メイドは便利。自分で掃除しなくても、家が清潔に保たれる。ぜひメイドを雇っておきたい 2人プレイで現状を打破するという手もある。壁にぶつかったら、2人プレイで乗り越えよう。まずは話をして仲良くなるべし



■ 2人プレイは別のゲーム。大推薦!

シンクが壊れてしまった! とはいえ、技術のレベルが高いシムを呼んで来れば、あっと言う間に修理完了
 このザ・シムズは、2人プレイが可能だ。リアルタイムのシミュレーションゲーム、しかも環境系の箱庭ゲーとしては、かなり珍しいと言えるだろう。2人プレイの画面は下の写真を見ればわかるように画面分割タイプだ。ちょっとドキッとする斬新なナナメ分割画面だが、そこがまた、ドタバタしたこのゲームの内容とあっていて、普段は味わえない独特の操作感となる。

 トイレや風呂場の取り合いなど、日常生活ではそれとなくお互いが配慮する部分だが、ゲームとして遊ぶときには、それとない配慮が行なわれるとは限らない。気がつくと熾烈なトイレ争いが行なわれていたり、寝不足でふらふらになってしまうまでいちゃついたりと、非常にばかばかしい出来事が頻発する。特に隣でコントローラーを握っているプレーヤーに遠慮がないと、この状況は加速する。ぎゃあぎゃあと騒ぎながらプレイすると、いつものストイックなシムズとのギャップで思わず大笑いすること請け合いだ。

 この楽しさは、1人で遊んでいるときとは似ても似つかない楽しさだ。このように複数の遊び方ができるのは、よいゲームの証。ストーリーモードで詰まってしまったら、そして、新たな楽しさが欲しくなったら、ぜひこの2人用モードで遊んでみて欲しい。


■ フリーモードは本当にフリー

 さて、ここまでがストーリーモードの紹介だ。ここからは、待ちに待ったフリーモード。気楽に豪邸を建てる事も、疑似家族を作って遊ぶことも、ハーレムを作ることだってできる本当に自由なモードだ。

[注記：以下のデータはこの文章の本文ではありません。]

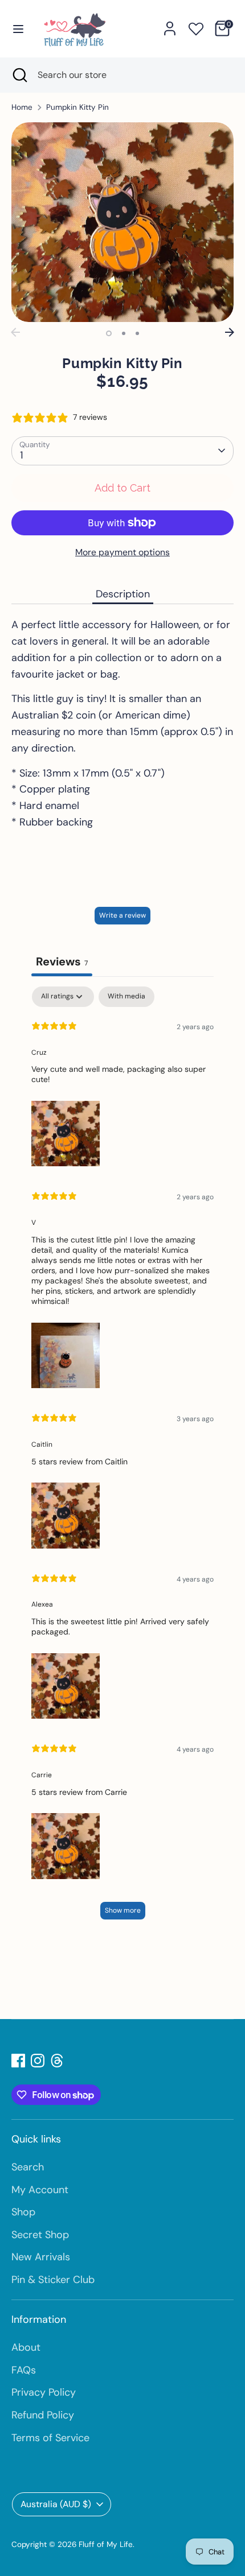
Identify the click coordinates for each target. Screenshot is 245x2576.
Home (21, 107)
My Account (39, 2190)
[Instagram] (37, 2060)
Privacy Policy (43, 2392)
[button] (65, 1132)
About (25, 2347)
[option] (122, 222)
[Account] (169, 25)
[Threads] (57, 2060)
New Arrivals (40, 2257)
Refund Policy (42, 2415)
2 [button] (123, 333)
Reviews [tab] (62, 961)
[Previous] (15, 332)
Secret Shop (40, 2234)
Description (123, 594)
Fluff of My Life (106, 2544)
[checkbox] (126, 996)
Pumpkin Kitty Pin (77, 107)
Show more (123, 1910)
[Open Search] (19, 75)
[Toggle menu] (18, 28)
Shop (23, 2212)
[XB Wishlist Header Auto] (196, 26)
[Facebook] (18, 2060)
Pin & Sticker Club (53, 2279)
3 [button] (137, 333)
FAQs (23, 2370)
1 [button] (109, 333)
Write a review (122, 915)
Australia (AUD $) (56, 2504)
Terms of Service (50, 2438)
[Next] (229, 332)
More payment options (122, 552)
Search (27, 2167)
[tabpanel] (122, 1458)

 しかし、このモードで生活をしているシム達だって、現実世界の我々と同じようにいろいろな悩みを抱えている。具体的に言うと、キャラクタの操作などを含むゲームの流れは、ストーリーモードと変わらない。シム達の健康で幸せな生活は、同居人がいないぶん、プレーヤーの操作にかかっていると言えるだろう。ただし、こちらのモードであれば最初の所持金が多く、自分好みの家を建てることもできる。家を自分で建てれば、ストーリーモードで生まれがちな、生活に必要な物が人数分ないという大問題にも直面せずに済む。

 また、自由に家のデザインを楽しむことができるのも、長年のファンにはたまらない点だろう。こちらの方も手抜かりなく、600種類ものアイテムを用意してプレーヤーを待っているのだ。

家族を増やして遊ぶこともできる。家族は4人まで作ることができる シムを切り替えるのはR2、L2の各ボタン。うまく家事等を分担するとよいだろう


 家を建てる場合にはもちろん、家具や壁などの建築物を購入しなければならない。所持金は多いので、ゴージャスな家を建てなければ、普通に満足の行く家が建てられるだろう。

 ただし、この時注意したいのは壁の方向。ナナメの壁を多用すると、家具やドア、窓などをうまく配置することができない。ナナメの壁には、壁沿いに配置する家具がいっさい置けないくらいのつもりで、家の間取りを考えよう。窓の配置が悪いと家の中が暗くなってしまったり、排水や床とその上に配置できる家具の関係など、考えなければいけないことも多い。まずは、紙の上などに鉛筆でイメージを書き込み、それから順に建物にしていくのがよいだろう。

 また、こちらもシム達が成長したり昇進したりするのは同じ。子供は子供らしくスクールバスに、大人は仕事にバスで向かうという日常生活がまっているのだ。

窓がない部分が暗くなっていることに注目。予算不足で必要な物が足りていない お客様が来ているが、この家は建て直し中だ。全てを売れば、所持金は元に戻るのでリトライは簡単!



■ 非日常の世界で日常を楽しむ

 ちょっと欧米の香りの強いシムたちの生活。家にはメイドが掃除にやってくるし、楽しいパーティーを開くこともできる。軍人さんと科学者が手を取り合って笑っていたり、クラブでキスし放題だったり。そんな楽しい非日常の世界で、彼らは生きている。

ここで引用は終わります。